> **WHAT IS ASKED**: Decide whether each statement below agrees with the article on Jerry Falwell Jr. that follows, answering yes or no and quoting the words from the article that decide it. 1. Falwell met with Trump to discuss a possible position in the Department of Education. 2. Falwell is president of Liberty University. 3. Falwell refused to appear in Trump campaign ads.

> **SOURCE TEXT**:
------------------------------------------------------------

Trump meets with anti-gay leader Jerry Falwell Jr. to discuss post in Education Department

One of the nation’s most prominent anti-LGBTQ leaders, Jerry Falwell Jr., president of Liberty University, has met with President-elect Donald Trump to discuss a potential position in his Administration’s Department of Education.

Falwell was one of Trump’s earliest and most outspoken Religious Right supporters, reported Right Wing Watch. He appeared in Trump campaign ads, hosted the business mogul at Liberty, sang his praises—even going so far as to compare him to Jesus Christ and suggest that God called on him to run for president—and joined Trump in leveling harsh attacks against Muslims, telling students that “if more good people had concealed-carry permits, then we could end those Muslims before they walked in.”

------------------------------------------------------------

> **SOURCE DATA**:

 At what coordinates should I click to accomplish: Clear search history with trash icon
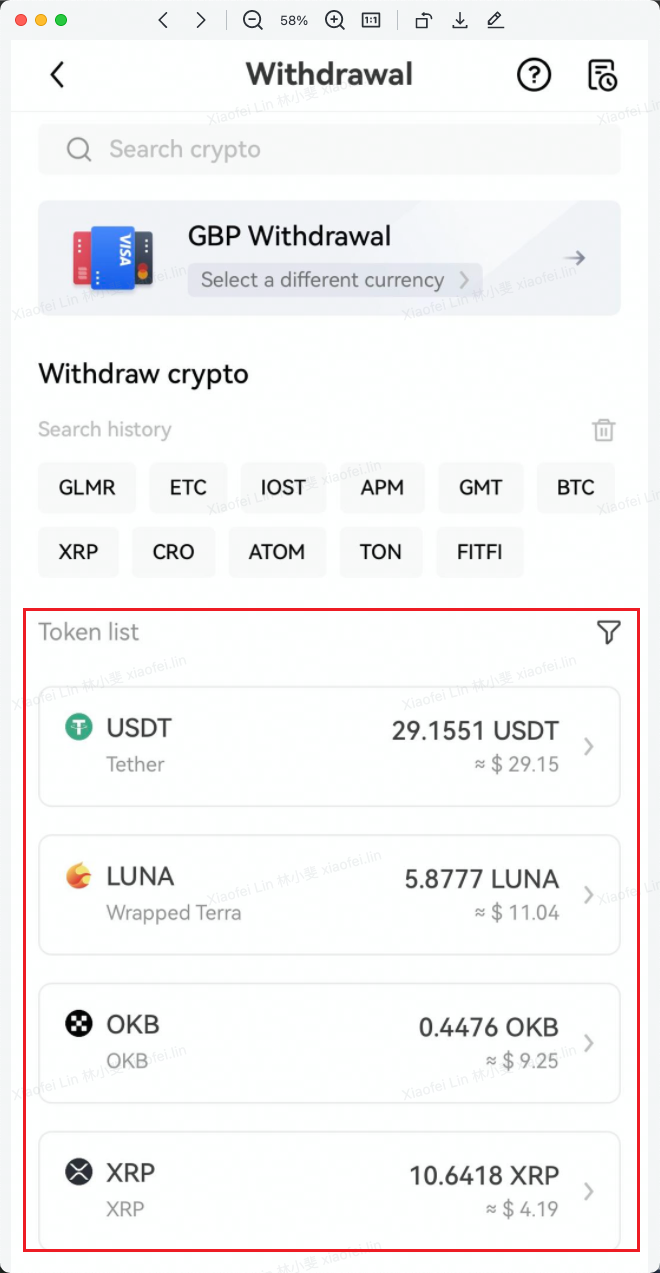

------------------------------------------------------------

> **EXERCISE RESULT**:
1. Yes: "has met with President-elect Donald Trump to discuss a potential position in his Administration’s Department of Education"
2. Yes: "Jerry Falwell Jr., president of Liberty University"
3. No: "He appeared in Trump campaign ads"